> **Exercise aim**
With the line containing "1410x840 pixels." as the first and the final line of the entries as the last, repeat exactly the lines in that span, including both.

(Saved data entries)
......

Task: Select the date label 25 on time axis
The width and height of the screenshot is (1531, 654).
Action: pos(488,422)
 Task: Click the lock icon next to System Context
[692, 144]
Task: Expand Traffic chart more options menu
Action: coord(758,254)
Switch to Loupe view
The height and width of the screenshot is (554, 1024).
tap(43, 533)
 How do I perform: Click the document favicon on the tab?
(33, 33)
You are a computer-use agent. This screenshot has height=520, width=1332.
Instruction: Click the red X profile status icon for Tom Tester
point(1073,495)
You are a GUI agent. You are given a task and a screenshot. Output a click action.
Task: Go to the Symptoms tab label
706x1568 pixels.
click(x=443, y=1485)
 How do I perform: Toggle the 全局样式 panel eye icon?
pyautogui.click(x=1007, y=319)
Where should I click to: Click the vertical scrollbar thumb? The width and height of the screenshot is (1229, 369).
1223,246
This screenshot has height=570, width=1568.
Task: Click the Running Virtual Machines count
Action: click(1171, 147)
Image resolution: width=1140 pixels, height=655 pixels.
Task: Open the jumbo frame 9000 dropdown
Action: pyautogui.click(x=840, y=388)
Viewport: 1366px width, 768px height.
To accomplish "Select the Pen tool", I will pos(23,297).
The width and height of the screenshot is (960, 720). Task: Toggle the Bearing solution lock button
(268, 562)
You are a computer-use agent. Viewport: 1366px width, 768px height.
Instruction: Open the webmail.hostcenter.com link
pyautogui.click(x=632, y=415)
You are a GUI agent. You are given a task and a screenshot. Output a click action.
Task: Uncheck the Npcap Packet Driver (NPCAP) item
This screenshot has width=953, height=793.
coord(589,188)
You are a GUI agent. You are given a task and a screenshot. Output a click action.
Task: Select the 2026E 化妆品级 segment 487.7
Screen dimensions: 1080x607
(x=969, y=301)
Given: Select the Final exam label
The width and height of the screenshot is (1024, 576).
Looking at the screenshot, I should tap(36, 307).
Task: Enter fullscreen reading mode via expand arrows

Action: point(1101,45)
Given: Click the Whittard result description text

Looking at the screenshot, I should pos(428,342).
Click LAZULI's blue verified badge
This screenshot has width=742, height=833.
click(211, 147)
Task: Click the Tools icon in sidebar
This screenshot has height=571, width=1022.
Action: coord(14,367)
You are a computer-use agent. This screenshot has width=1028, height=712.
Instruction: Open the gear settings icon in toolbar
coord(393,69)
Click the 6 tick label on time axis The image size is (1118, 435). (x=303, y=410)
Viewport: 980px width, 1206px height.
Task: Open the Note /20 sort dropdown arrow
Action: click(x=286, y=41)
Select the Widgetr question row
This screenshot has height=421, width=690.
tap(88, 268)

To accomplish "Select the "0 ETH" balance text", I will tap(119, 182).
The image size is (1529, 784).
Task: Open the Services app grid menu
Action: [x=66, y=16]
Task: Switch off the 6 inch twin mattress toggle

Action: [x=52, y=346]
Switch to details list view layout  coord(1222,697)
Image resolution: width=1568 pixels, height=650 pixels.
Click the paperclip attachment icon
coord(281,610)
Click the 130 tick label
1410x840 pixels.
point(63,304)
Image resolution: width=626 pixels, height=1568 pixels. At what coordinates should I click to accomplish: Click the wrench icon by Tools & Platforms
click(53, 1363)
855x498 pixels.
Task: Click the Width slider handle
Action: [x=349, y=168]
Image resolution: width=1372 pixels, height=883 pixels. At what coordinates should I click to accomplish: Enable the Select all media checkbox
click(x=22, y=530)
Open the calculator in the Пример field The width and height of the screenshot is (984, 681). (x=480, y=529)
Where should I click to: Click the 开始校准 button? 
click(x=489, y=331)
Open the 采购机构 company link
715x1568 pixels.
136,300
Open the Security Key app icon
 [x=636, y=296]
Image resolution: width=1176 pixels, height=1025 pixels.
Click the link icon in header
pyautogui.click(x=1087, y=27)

......

> **Answer**
1410x840 pixels.
point(63,304)
Image resolution: width=626 pixels, height=1568 pixels. At what coordinates should I click to accomplish: Click the wrench icon by Tools & Platforms
click(53, 1363)
855x498 pixels.
Task: Click the Width slider handle
Action: [x=349, y=168]
Image resolution: width=1372 pixels, height=883 pixels. At what coordinates should I click to accomplish: Enable the Select all media checkbox
click(x=22, y=530)
Open the calculator in the Пример field The width and height of the screenshot is (984, 681). (x=480, y=529)
Where should I click to: Click the 开始校准 button? 
click(x=489, y=331)
Open the 采购机构 company link
715x1568 pixels.
136,300
Open the Security Key app icon
 [x=636, y=296]
Image resolution: width=1176 pixels, height=1025 pixels.
Click the link icon in header
pyautogui.click(x=1087, y=27)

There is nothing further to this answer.